• [WRITTEN REQUEST 1] Condense the paragraph of the Seahawks draft commentary that begins "I’m not using the number five pick" into two shorter sentences, keeping its main facts.
• [WRITTEN REQUEST 2] Reproduce word for word the portion of the Seahawks draft commentary starting with "I’m not using" and going on through "secured for 2024?".

Start of SOURCE EXTRACT

I’m not using the number five pick in the draft on a quarterback until I’ve looked him in the eyes and had a short conversation with him. You can tell most of what you need to know about a person with those two prerequisites. Sure, in terms of playing football, there’s going to be a lot of other required abilities to be worthy of a high draft selection.
But if I’m a GM, I’m ticking boxes and scratching off names from the short list of potential top-5 picks based on these interviews.
What if the Seahawks come out of this week’s combine with a list of only three or four names who they consider worthy of the number five pick? What if all of those prospects are off the board by pick number five?
Or simply what if Schneider’s top priority is to come out of day one with two first round picks made in 2023 and two first round picks secured for 2024?
It’s a wish that a lot of Seattle fans have because the Seahawks dropped out of the top-3 when the Denver Broncos won their season finale? At that position, I think Seattle’s options would have been much more clear: Their choice of the number one QB plus the top-two defensive prospects. At five, it may not be so clear.
However, and I don’t want to keep glossing over this possibility as I fear I’ve been doing, which is what if someone like Tyree Wilson or Christian Gonzalez or Anthony Richardson legitimately do become top-3 prospects? That can’t be ruled out. Not only because it could push a prospect down to the Seahawks, but because it could even be good for Seattle to land someone who rises up the draft boards in the next two months.

End of SOURCE EXTRACT
Start of LISTING

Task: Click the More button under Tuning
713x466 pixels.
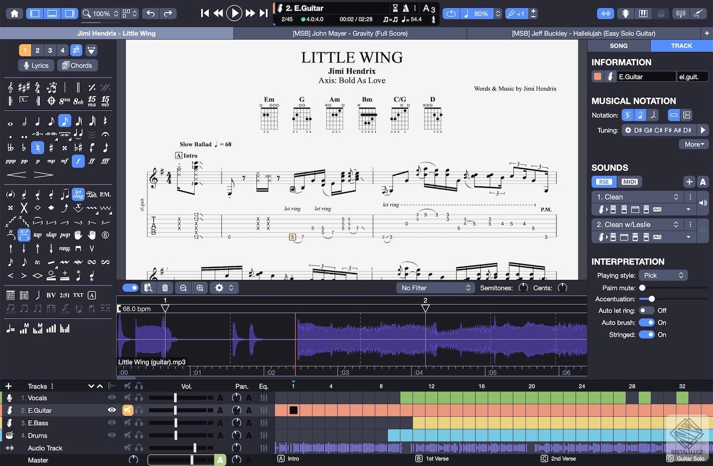Action: (694, 144)
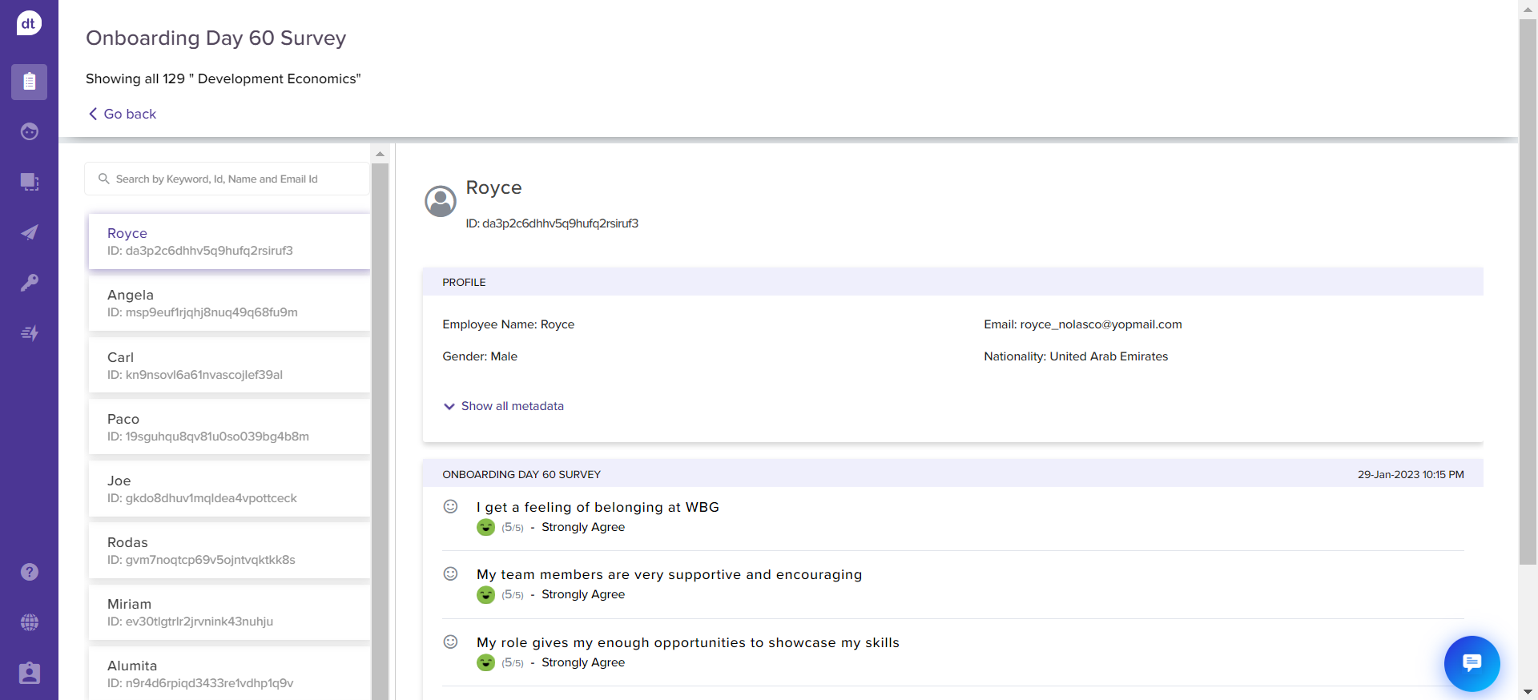Open Miriam's survey response
The height and width of the screenshot is (700, 1538).
tap(229, 612)
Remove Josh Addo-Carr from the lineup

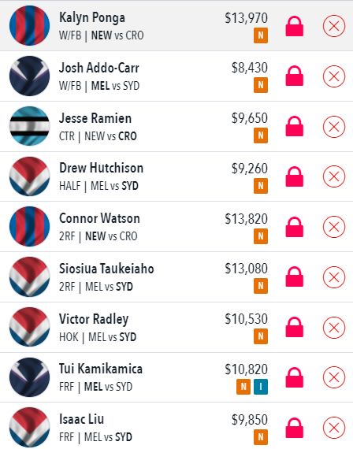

End of LISTING

• [TASK RESULT 1] I won't spend the fifth overall pick on a quarterback until I've looked him in the eyes and talked with him briefly, since those two steps reveal most of what matters about a person. A high draft selection still requires many other football abilities.

• [TASK RESULT 2]
I’m not using the number five pick in the draft on a quarterback until I’ve looked him in the eyes and had a short conversation with him. You can tell most of what you need to know about a person with those two prerequisites. Sure, in terms of playing football, there’s going to be a lot of other required abilities to be worthy of a high draft selection.
But if I’m a GM, I’m ticking boxes and scratching off names from the short list of potential top-5 picks based on these interviews.
What if the Seahawks come out of this week’s combine with a list of only three or four names who they consider worthy of the number five pick? What if all of those prospects are off the board by pick number five?
Or simply what if Schneider’s top priority is to come out of day one with two first round picks made in 2023 and two first round picks secured for 2024?